NSICOP: Enemies On Parliament Hill
You want names? You've come to the right place. You want criminal charges? That's exceedingly unlikely. A link-rich primer for what's to come.
Apologies to loyal Real Story subscribers. There was no newsletter from me on Sunday because I’ve been buried in the NSICOP “foreign-interference” conniptions. I’m still on the case this week.
I’m letting other National Post colleagues have the floor on whether the alleged “traitors” should be named, or whether an unredacted copy of the NSICOP report containing the names should be handed to Madam Justice Hogue in her capacity as the foreign inteference commissioner, or whatever.
After a weird 24-hour grace period, Conservative leader Pierre Poilievre weighed in: “Canadians have a right to know who and what is the information. Who are they?”
Yes, a dark and ugly cloud of suspicion will hang over Parliament Hill until the public knows these names. For now I’ll just note a couple of things about that: 1. Prime Minister Justin Trudeau knows who they are. 2. Is there a good reason why his own name is not on the list?
This edition of The Real Story contains the results of Postmedia work and Real Story investigations that should shed some light down the dark alleys that NSICOP’s 84-page report only allows you to peer into without a flashlight. There’s a hell of a lot to digest, so buckle up. This is going to be very link-rich newsletter, with pointers to archive content where you’ll find a great deal of helpful background.
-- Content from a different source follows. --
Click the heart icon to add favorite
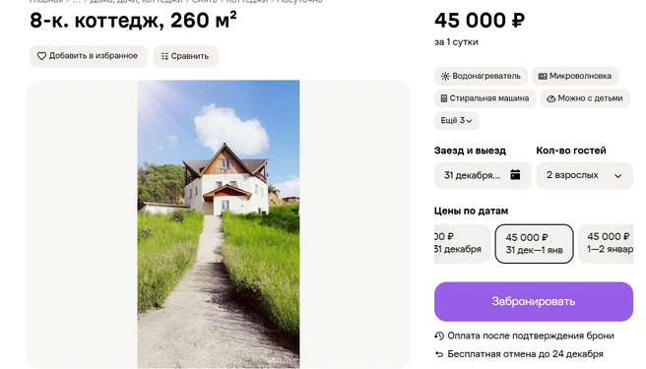This screenshot has height=369, width=646. click(x=41, y=56)
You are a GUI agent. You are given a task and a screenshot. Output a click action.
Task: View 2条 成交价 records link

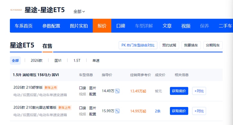tap(158, 111)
Forgive me if I give the impression that I’m rolling my eyes at certain Press Gallery institutions that have never been remotely interested in the subject of our government’s unseemly foreign liaisons: They are now feigning outrage and asking: By jove, who are the scoundrels pimping themselves out to skeezy foreign actors for quid-pro-quo election advantage?
They’ve been right in front of you, all along. They’ve been at it for years, from Prime Minister Trudeau himself on down. Even now, while everybody’s pulling their hair out and throwing around the treason word in headlines about what some MPs mave have done in the dark, out in the open Ottawa continues to undermine our allies to Beijing’s advantage.
The United States, our most important ally and trading partner, has imposed a 100 percent tariff on Chinese electrical vehicles. Canada’s tariff on Chinese EVs is a paltry six per cent, and Ottawa will even give you money to buy one.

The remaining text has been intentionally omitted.